La technique FTIR permet de mesurer simultanément de nombreuses espèces atmosphériques d’origine biogénique et de feux de biomasse, telles que le méthane, le monoxyde de carbone ou de nombreux composés organiques volatiles (COVs) comme l’éthane, l’acétylène, le formaldéhyde, le méthanol, ou encore l’acide formique.

Certaines espèces sont plus difficiles à détecter car leur signature spectrale est très faible. C’est le cas de l’isoprène alors qu’il s’agit du COV le plus abondant dans l’atmosphère. Récemment, cette espèce a été détectée pour la première fois à l’aide de la technique FTIR (Wells et al., 2022) grâce à nos mesures à Porto Velho où la concentration d’isoprène est l’une des plus élevées du monde. 

Validation de satellites

Nos données uniques d’isoprène ont permis la validation d’un nouveau produit du satellite CrIS (Cross-track Infrared Sounder), ce qui est primordial avant que ces données ne soient utilisées dans des modèles de chimie de l’atmosphère.

En effet, l’isoprène est également difficile à mesurer depuis l’espace et cette validation montre un biais systématique de 20 à 50% des mesures satellites (Wells et al., 2022).

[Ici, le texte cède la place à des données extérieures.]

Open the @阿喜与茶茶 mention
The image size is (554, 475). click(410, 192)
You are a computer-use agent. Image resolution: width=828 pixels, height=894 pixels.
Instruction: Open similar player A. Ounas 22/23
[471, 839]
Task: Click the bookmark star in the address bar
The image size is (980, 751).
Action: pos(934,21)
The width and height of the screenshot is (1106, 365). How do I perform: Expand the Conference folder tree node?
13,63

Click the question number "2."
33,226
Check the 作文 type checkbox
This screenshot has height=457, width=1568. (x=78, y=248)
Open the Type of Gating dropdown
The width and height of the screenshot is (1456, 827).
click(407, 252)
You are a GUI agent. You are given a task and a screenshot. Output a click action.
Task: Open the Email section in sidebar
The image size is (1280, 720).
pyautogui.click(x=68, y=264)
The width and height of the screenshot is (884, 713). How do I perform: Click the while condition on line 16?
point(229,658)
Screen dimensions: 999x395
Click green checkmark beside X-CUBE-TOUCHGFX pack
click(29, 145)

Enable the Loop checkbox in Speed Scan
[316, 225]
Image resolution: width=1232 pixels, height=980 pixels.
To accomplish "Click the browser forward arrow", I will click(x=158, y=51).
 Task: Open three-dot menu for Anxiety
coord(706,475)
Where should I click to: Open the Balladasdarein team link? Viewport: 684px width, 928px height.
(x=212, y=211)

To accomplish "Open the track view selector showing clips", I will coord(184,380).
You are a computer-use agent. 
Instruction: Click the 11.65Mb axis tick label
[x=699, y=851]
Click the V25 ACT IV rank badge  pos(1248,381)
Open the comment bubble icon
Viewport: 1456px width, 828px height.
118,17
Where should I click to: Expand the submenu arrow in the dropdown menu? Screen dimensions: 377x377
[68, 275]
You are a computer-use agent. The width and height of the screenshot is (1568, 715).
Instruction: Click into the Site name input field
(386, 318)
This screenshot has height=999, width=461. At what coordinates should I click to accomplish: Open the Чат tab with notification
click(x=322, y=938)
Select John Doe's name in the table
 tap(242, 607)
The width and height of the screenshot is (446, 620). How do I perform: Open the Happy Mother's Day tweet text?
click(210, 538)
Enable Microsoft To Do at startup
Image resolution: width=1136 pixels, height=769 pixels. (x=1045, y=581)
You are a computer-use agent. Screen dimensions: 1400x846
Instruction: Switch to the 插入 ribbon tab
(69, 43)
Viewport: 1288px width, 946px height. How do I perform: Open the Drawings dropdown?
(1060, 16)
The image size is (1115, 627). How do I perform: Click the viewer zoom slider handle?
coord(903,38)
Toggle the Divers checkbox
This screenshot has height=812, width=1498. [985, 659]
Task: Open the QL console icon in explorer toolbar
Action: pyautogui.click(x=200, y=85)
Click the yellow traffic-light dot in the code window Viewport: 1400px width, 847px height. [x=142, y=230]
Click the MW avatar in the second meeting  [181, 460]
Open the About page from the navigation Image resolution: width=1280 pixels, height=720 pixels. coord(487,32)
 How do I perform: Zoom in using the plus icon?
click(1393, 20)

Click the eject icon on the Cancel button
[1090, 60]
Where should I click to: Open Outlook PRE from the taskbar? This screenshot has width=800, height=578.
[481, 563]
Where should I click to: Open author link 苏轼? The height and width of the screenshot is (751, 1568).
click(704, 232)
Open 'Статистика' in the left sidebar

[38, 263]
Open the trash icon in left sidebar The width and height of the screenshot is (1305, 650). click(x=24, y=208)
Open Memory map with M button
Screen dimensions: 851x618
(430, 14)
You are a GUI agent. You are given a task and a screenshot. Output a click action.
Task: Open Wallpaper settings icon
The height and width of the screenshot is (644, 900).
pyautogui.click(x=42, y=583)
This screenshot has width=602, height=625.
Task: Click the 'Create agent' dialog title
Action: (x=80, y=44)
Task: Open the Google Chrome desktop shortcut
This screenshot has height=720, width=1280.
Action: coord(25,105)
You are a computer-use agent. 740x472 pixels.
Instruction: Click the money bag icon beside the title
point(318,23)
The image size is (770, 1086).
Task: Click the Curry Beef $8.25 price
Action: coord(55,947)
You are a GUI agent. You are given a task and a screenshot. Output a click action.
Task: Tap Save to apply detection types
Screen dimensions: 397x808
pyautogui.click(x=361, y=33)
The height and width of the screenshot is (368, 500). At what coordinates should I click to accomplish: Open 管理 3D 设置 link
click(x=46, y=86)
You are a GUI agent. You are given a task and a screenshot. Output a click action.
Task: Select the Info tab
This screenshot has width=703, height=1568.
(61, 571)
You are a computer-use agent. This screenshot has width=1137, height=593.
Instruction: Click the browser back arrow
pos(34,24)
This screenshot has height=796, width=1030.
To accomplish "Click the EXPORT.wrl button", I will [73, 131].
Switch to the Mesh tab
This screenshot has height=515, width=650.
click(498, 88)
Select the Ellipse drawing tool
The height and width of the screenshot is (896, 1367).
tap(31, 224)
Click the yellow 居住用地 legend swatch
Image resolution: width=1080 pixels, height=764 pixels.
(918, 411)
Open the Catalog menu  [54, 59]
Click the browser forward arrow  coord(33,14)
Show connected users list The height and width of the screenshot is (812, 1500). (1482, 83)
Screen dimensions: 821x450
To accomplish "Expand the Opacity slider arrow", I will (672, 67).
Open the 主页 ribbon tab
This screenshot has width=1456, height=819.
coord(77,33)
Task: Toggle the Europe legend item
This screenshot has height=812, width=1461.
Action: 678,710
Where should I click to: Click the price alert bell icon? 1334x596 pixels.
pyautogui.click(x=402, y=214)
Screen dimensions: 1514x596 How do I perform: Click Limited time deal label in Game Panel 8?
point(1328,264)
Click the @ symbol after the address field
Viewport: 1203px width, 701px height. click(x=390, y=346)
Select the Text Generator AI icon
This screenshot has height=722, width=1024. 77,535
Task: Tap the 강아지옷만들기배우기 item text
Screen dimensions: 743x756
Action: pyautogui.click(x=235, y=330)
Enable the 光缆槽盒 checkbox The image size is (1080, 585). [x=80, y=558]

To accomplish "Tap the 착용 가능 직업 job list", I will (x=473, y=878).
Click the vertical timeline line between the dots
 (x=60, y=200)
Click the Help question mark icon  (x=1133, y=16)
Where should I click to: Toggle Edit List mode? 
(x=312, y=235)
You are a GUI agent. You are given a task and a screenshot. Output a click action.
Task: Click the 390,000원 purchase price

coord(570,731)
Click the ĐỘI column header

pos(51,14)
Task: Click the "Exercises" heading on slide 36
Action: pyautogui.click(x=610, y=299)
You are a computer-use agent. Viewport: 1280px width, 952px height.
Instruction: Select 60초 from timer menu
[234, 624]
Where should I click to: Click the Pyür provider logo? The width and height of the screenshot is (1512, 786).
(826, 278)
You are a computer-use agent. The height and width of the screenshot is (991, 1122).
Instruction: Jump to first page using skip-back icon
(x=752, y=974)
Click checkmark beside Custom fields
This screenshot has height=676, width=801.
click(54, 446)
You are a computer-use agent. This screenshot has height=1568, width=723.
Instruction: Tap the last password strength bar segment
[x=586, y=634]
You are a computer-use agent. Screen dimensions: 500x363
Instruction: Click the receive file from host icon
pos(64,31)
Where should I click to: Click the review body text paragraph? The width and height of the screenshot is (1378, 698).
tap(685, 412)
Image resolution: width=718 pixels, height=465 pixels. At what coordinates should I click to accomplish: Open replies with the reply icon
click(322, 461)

Il est rare que les satellites présentent un biais constant. Il est souvent proportionnel à la concentration de l’espèce mesurée. Connaître cette proportionnalité permet de corriger les mesures satellites avant de les intégrer dans des modèles d’inversion qui utilisent les satellites pour optimiser les émissions de notre planète.

La validation du formaldéhyde des satellites TROPOMI et OMI à l’aide de données FTIR (Vigouroux et al., 2020) en est un exemple. Elle a été utilisée pour améliorer l’optimisation des émissions de COVs (Oomen et al., 2024, Müller et al., 2024). Notre station à Porto Velho ayant des concentrations très élevées pour les espèces émises par la forêt amazonienne (COVs, ammoniac, ….), elle permet de mieux quantifier cette proportionnalité du biais.

Outre le formaldéhyde, nos données de Porto Velho ont été plus récemment utilisées pour la validation du monoxyde de carbone et de l’ammoniac de IASI (projet CCI+ ozone precursors), ou encore d’autres COVs mesurés par CrIS (Wells et al., 2025).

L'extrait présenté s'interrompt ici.